Independent candidates will for the first time contest for a seat in the National Assembly.

Candidates will be competing for 400 seats in the National Assembly and will be allocated through a proportional system. 200 seats are reserved for the National list, contested only by political parties, and the remaining 200 seats are divided up among the nine regions, contested by both independents and parties.

This year’s election coincides with the South Africa’s 30 years of democracy.

Now that the president has announced the much-anticipated day of elections, systems are now in place for the day. The IEC says from its side, measures are in place for the 29th of May.

IEC Chief Electoral Officer, Sy Mamabolo, says that unlike before, for the first time in history, South Africans will be exposed to three ballot papers.

In previous elections, there were only two ballots – a national ballot for parliament and a provincial one for the provincial legislature.

Now, the third ballot will be for the regional seats reserved for each of the regions in the National Assembly.

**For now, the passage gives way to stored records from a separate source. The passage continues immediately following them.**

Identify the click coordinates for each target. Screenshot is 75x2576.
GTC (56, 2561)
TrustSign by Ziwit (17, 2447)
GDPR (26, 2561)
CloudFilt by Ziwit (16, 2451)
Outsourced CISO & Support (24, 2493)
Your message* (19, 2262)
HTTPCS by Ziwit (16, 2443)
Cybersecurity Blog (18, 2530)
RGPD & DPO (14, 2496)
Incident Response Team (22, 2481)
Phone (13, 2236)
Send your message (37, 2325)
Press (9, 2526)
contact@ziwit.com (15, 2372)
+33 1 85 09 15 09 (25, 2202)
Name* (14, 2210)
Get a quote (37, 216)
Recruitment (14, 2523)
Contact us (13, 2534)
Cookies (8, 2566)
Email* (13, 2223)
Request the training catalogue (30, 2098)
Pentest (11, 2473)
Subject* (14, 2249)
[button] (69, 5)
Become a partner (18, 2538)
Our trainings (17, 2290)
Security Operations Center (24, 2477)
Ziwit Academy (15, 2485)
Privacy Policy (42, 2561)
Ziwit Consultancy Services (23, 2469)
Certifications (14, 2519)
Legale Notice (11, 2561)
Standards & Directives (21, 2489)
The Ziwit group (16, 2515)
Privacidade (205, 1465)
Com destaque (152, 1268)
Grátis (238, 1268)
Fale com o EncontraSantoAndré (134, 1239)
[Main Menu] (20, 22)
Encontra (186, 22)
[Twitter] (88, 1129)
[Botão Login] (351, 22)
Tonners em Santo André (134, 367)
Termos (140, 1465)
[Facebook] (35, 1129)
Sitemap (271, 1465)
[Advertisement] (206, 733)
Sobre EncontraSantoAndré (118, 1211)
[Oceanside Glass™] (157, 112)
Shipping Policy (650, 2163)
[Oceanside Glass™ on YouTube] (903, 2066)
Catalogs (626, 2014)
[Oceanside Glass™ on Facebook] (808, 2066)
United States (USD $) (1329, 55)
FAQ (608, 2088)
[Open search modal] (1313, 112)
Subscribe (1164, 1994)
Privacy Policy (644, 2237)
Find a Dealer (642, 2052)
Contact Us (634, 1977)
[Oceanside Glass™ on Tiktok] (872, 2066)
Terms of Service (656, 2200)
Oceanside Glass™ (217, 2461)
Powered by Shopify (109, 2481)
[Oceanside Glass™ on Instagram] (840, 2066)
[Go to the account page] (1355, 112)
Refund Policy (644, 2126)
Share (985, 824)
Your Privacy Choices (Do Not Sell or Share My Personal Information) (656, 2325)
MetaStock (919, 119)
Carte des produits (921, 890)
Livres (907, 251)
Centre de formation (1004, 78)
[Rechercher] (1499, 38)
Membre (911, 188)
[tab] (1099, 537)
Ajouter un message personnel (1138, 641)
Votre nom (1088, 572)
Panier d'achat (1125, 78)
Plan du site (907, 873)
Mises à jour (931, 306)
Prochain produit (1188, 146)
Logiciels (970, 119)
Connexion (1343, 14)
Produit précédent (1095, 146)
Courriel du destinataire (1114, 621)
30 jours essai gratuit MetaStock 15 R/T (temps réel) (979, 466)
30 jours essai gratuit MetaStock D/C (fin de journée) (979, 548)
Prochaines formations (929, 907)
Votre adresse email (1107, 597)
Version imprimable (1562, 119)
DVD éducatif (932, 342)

“The elections of the National Assembly is going to be on the basis of two separate ballot papers. The first ballot paper is what we call a regional ballot and the original ballot is intended to elect members of the National Assembly from the nine provinces. In other words, each province will have a unique regional ballot, and the purpose of that ballot is to ensure that the provincial interest is represented in the national law-making body, which is the National Assembly. Independent candidates are going to be appearing on that regional ballot.”

Mamabolo said there is a two-tier system in the National Assembly election.

A regional tier and a compensatory tier.

The second ballot, called the compensatory ballot, will only be contested by political parties.

“The second ballot for the National Assembly is what we refer to as the compensatory ballot and that ballot will only be contested by political parties. The purpose of the compensatory ballot is to restore overall proportionality, because the constitution demands that whatever the electoral system there may be in the country, it must at the end of the day result in overall proportionality. In other words, the allocation of seats must reflect the proportional strength of each political party in the National Assembly itself.”

Spoiled for choice South Africans will have the option of choosing from both independent candidates and political parties as they choose their provincial and national representative.

Mamabolo explained that the provincial ballot will now contain provincial parties as well as independent candidates.

“The third ballot is the provincial ballot who’s purpose is the election of representatives into the provincial legislature. On that ballot it will contain political parties as well as independent candidates.”